Task –
Please answer these questions using the passage on culture war campaigning:
1. What three leaflet topics made the public much less likely to read on?
2. Among people already intending to vote Conservative, how large was the decrease after the Conservative "woke mob" message?
3. Across the electorate overall, what did the Labour "racist government" message lead to?

Selected passage –
Most voters tune out from culture war debates

An election strategy based on culture wars is more likely to cause voters to “tune out” of political debates, further increasing cynicism in politics. Voters perceive the focus on niche dividing-line issues as a distraction from their everyday priorities.

A MaxDiff experiment conducted as part of this research highlights the risk of voters “tuning out” when faced with these issues.  In this experiment, the public were presented with a series of different campaign leaflet headings – some more traditional policy issues, some more focused on cultural wedges – and asked which they would be most interested in reading further.

The public were much more likely to read on when presented with leaflet headlines about candidates’ plans for tangible, community-focused issues such as job creation, tackling anti-social behaviour, and revitalising the high street. They were much less likely to read on when leaflets focused on renaming local streets, addressing the impacts of colonialism, or limiting children’s access to drag queen shows.

I think that there are much more pressing issues that could be dealt with… we could be progressing like changes like the economy, like the NHS, like immigration, like knife crime – I just can’t see how that’s come to the top of the list.

Lauren, 37, Wokingham

[They] should be campaigning on getting Britain booming again - the country is part broke and there are far bigger issues to be writing and campaigning about. So if I got that rubbish in my letterbox, it would go right into the bin.

Philip, 56, Wokingham

Why aren’t you concentrating on the big issues? It’s so low down on my priority of what I want done in the country. I’d read the first bit and then they’d be both in the bin.

Janette, 59, Wokingham

Culture war tactics risk alienating voters

Culture war messages also risk alienating the voters that parties need to win over (or hold on to) in this general election - as the Randomised Control Trial experiment conducted for this briefing paper shows. 

In this experiment, a culture-war focused campaign message from the Conservatives dampened enthusiasm for voting Conservative, even among their current supporters. A culture war message attacking the ‘woke mob’ coming from the Conservatives lead to a six percentage point decrease in being likely to vote Conservative compared to the control group. This decrease was even more significant among those currently intending to vote Conservative which saw a 10 percentage point decrease.

It would seem that the Tories have thrown in the towel and they've got nothing left to talk about, but they do have power. They can cut taxes if they wanted to, that could be a vote winner, they could implement a few other policies just to keep people happy. But I don't think campaigning gay rights is going to get people coming to the polling station, saying, yeah, yeah, yeah, look at me. I'll be blue. Barking up the wrong tree here… leave it for the Looney Party, which is what they’ve now become I think.

Philip, 56, Wokingham

Being presented with a culture war-style message from the Labour Party attacking the ‘racist government’ leads to a five percentage point increase in being likely to vote for Labour among those already intending to vote Labour. However, across the electorate overall, the opposite is true; there is a four percentage point increase in being unlikely to vote for Labour. 

This captures the risk of a culture wars strategy that can resonate well with a party’s base – while political parties may see increased enthusiasm from their core supporters, they open themselves up to the risk of losing crucial swing voters outside of that core.

[Rows showing where targets appear]
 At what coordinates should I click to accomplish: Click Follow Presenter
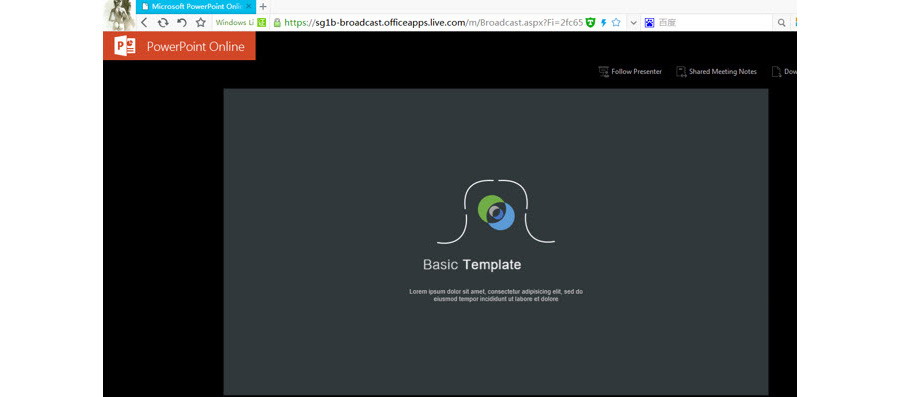tap(630, 72)
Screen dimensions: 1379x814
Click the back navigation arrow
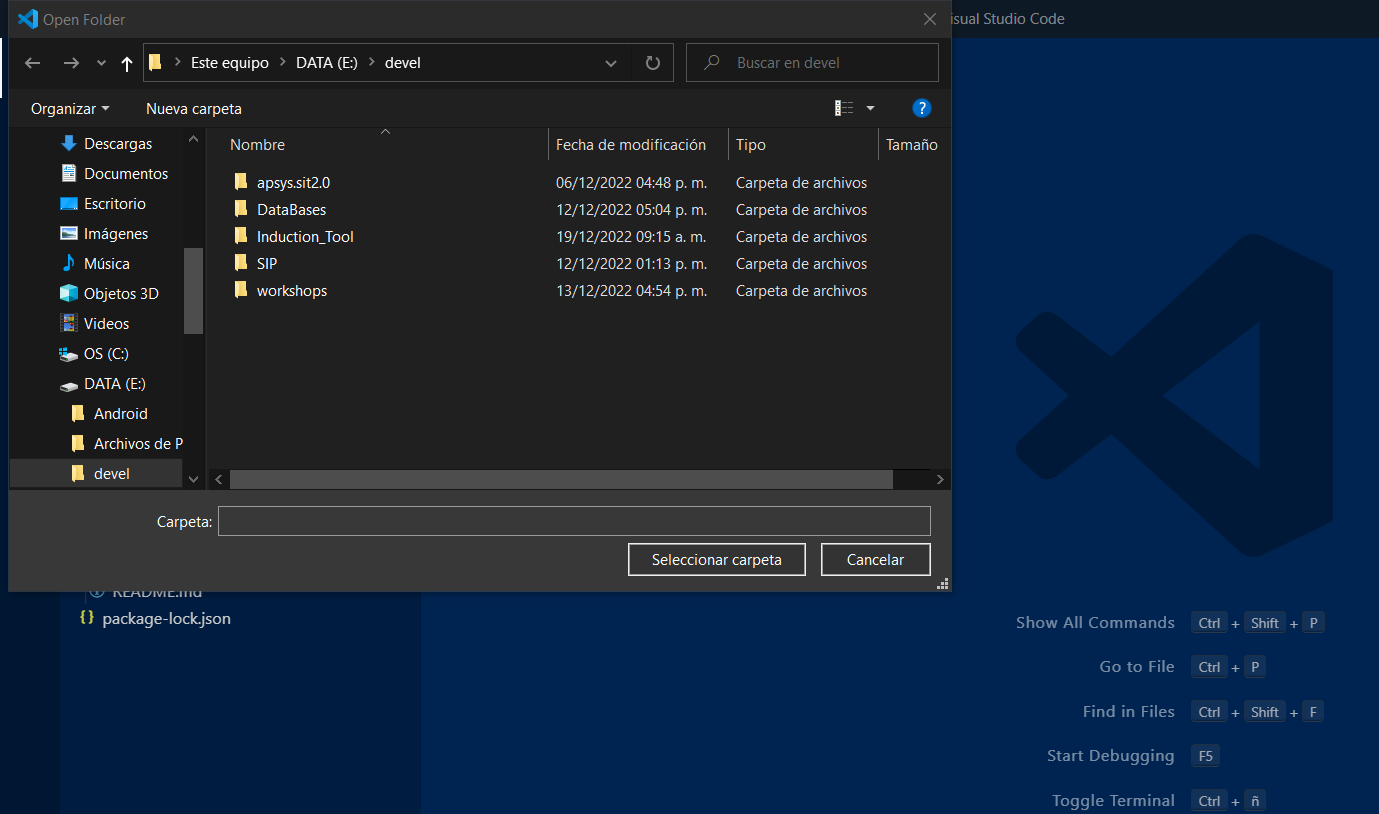pyautogui.click(x=33, y=63)
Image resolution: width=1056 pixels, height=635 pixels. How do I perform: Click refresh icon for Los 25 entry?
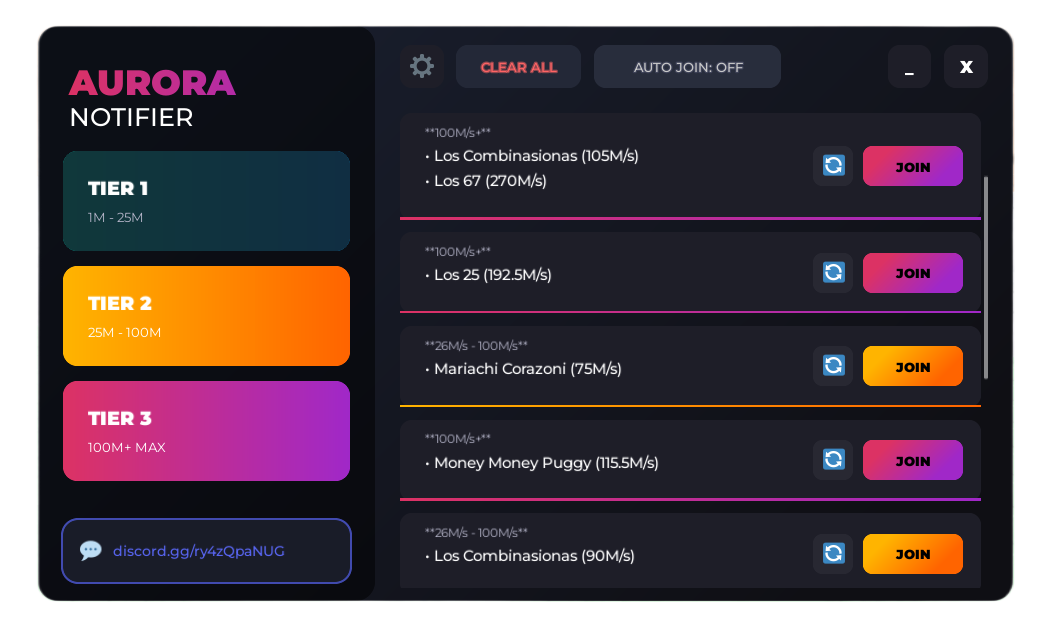[833, 273]
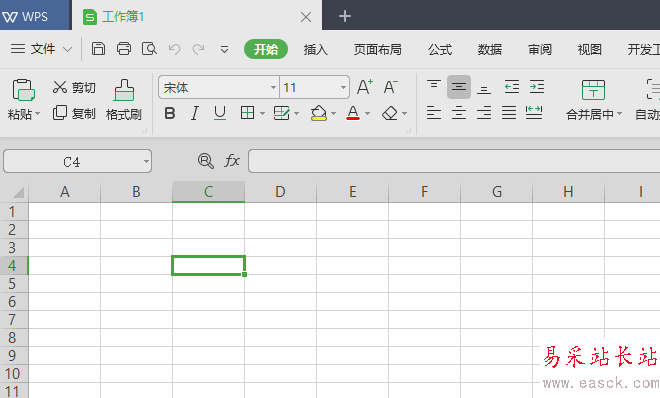Viewport: 660px width, 398px height.
Task: Expand the font name dropdown
Action: 273,88
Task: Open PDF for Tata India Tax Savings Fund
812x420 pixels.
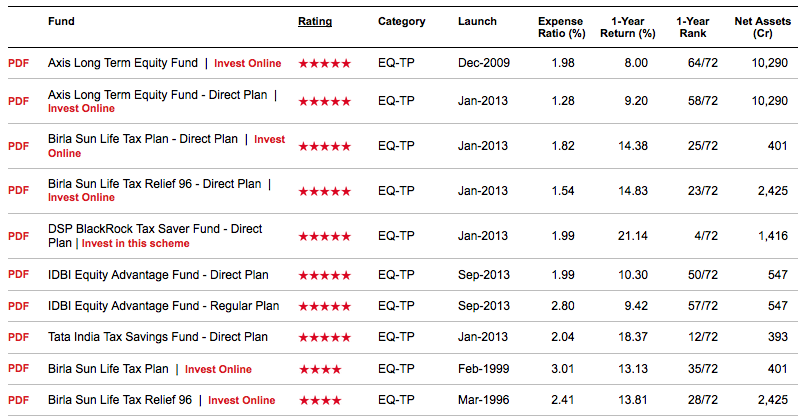Action: tap(18, 337)
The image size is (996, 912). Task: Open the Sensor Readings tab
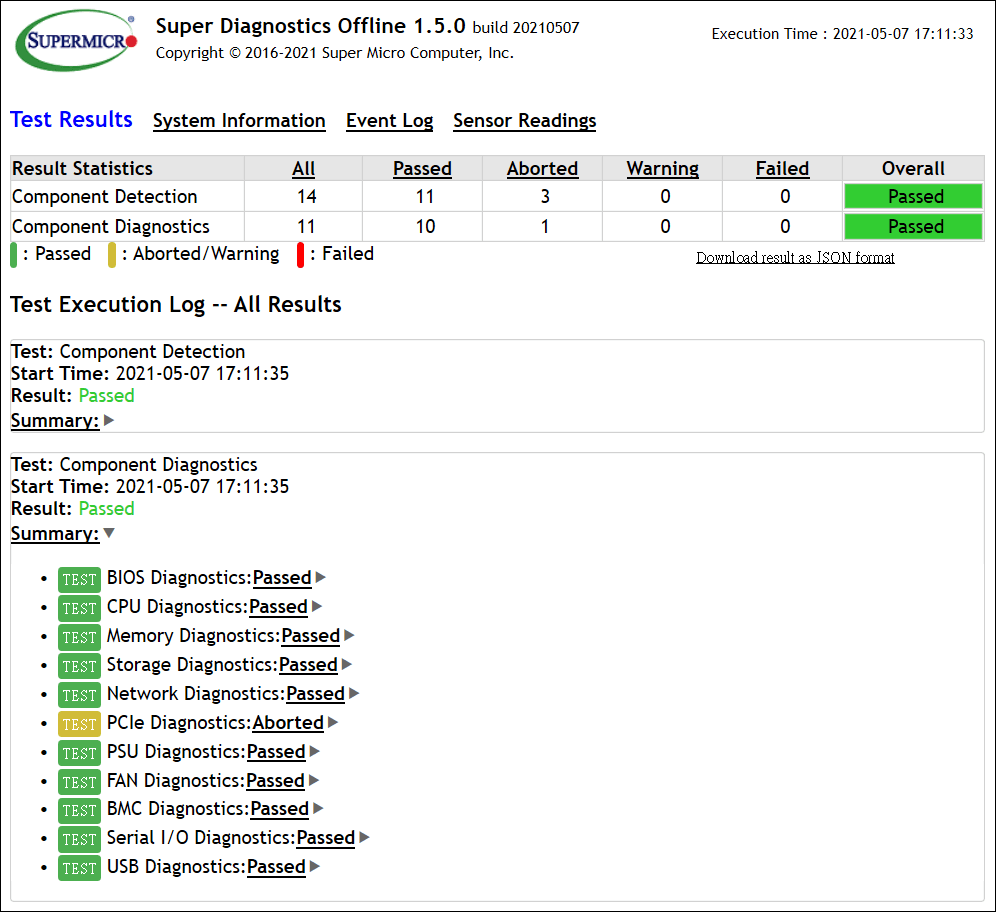point(524,121)

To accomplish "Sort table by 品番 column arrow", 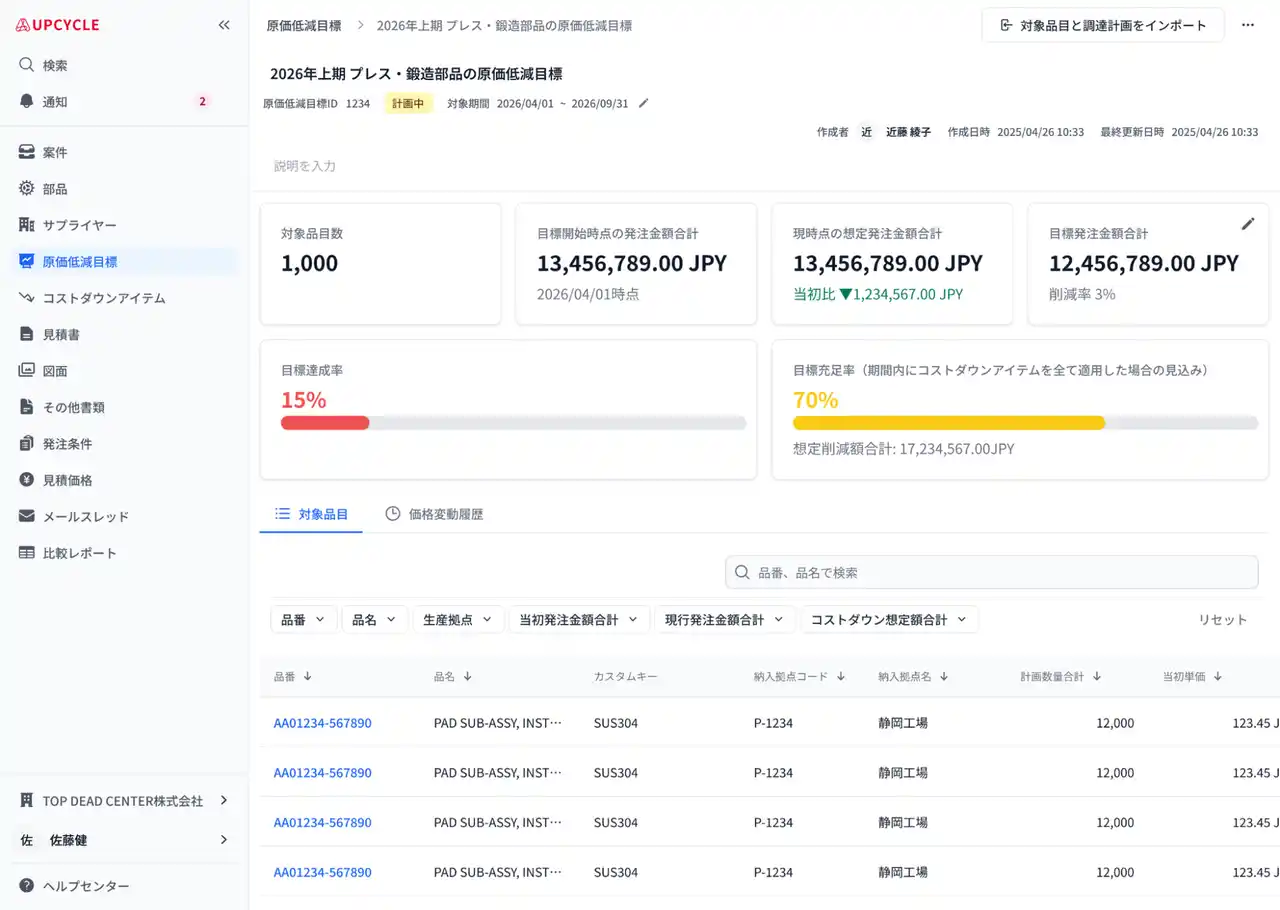I will [308, 676].
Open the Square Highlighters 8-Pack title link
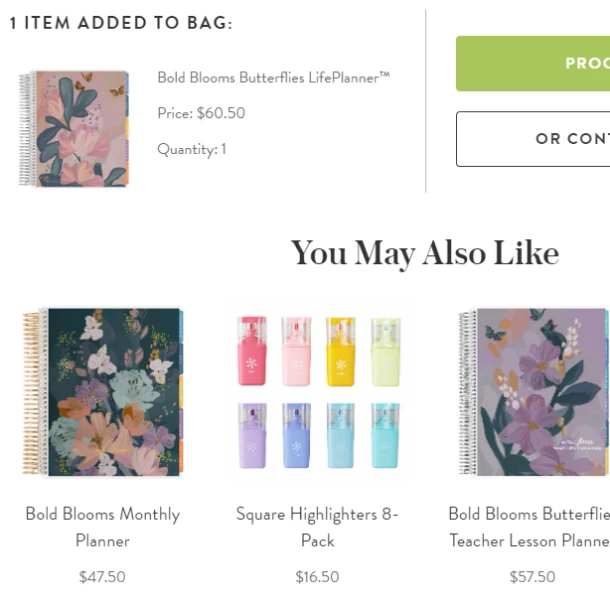 point(317,527)
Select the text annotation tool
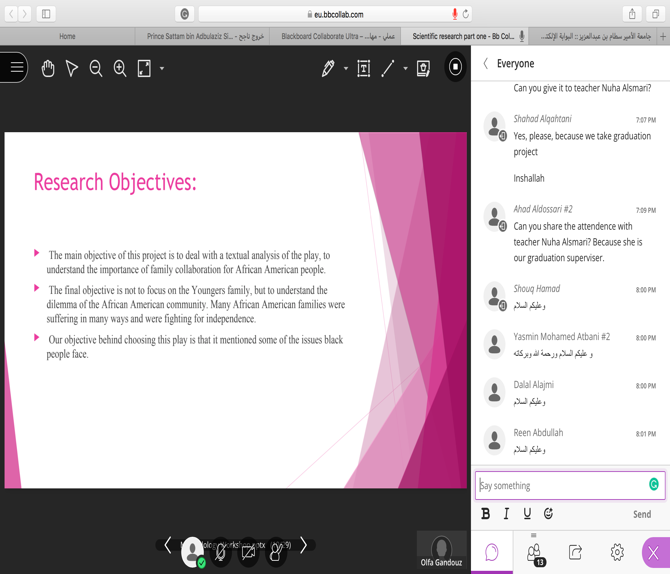670x574 pixels. click(x=363, y=68)
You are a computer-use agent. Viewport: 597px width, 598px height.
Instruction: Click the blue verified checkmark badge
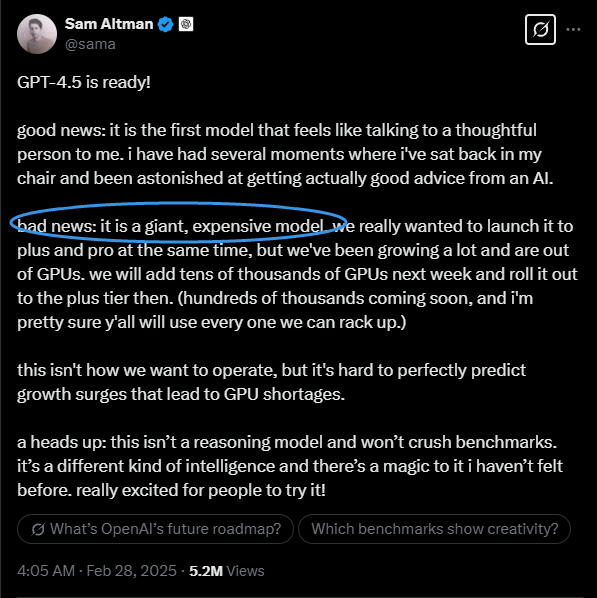point(166,24)
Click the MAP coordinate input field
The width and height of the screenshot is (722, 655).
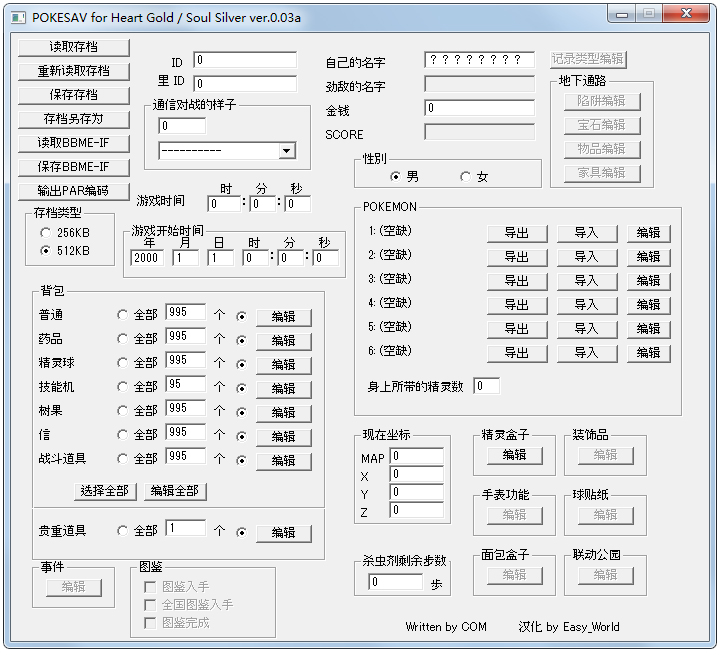[x=416, y=457]
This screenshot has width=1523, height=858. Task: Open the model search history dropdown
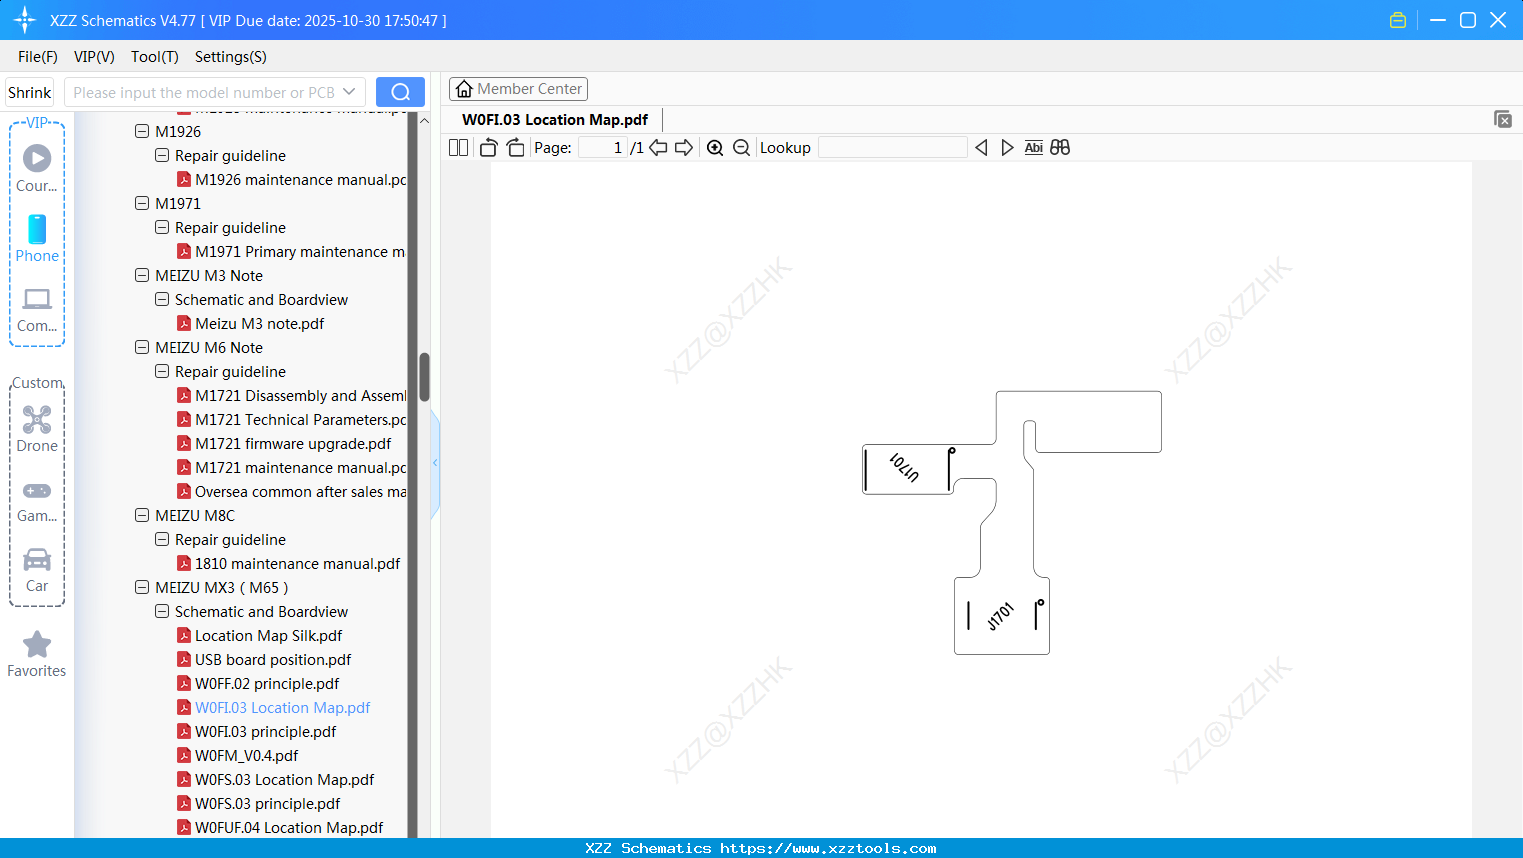347,91
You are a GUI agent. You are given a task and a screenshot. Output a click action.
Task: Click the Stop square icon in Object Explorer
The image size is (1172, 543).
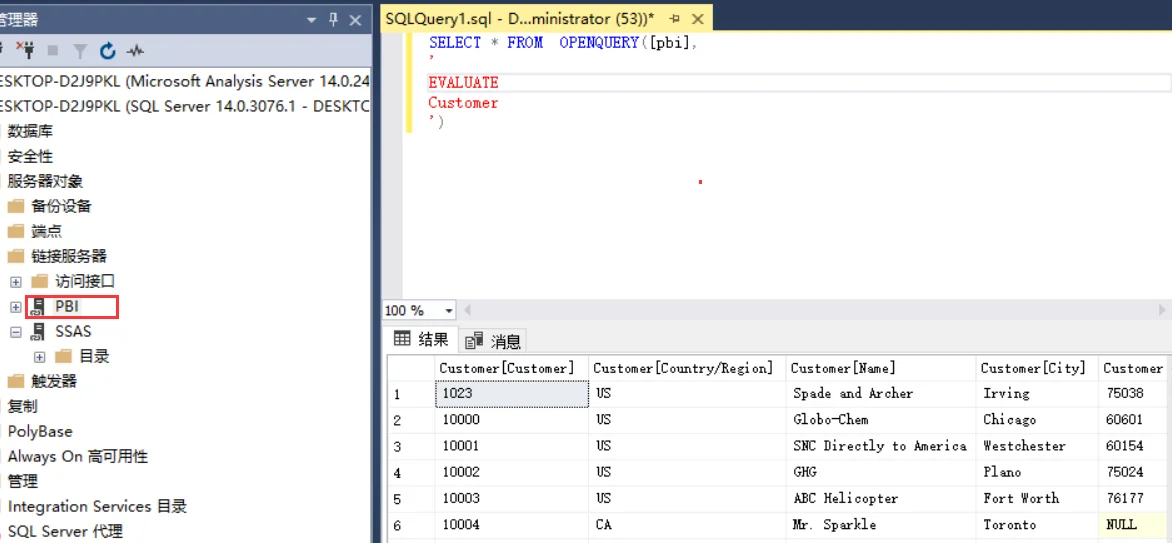click(53, 51)
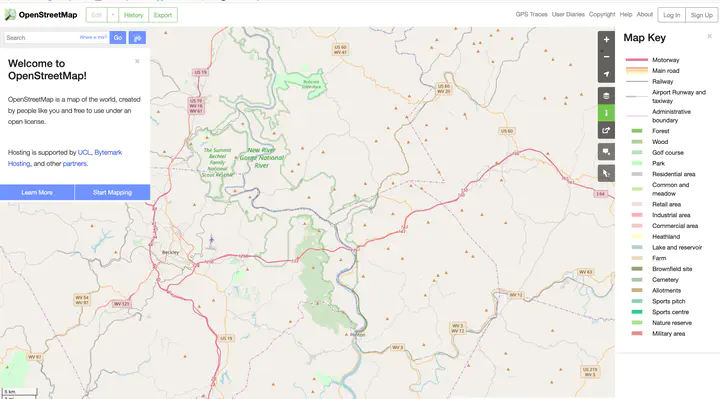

Written response –
1. Renaming local streets, addressing the impacts of colonialism, and limiting children's access to drag queen shows.
2. A 10 percentage point decrease.
3. A four percentage point increase in being unlikely to vote for Labour.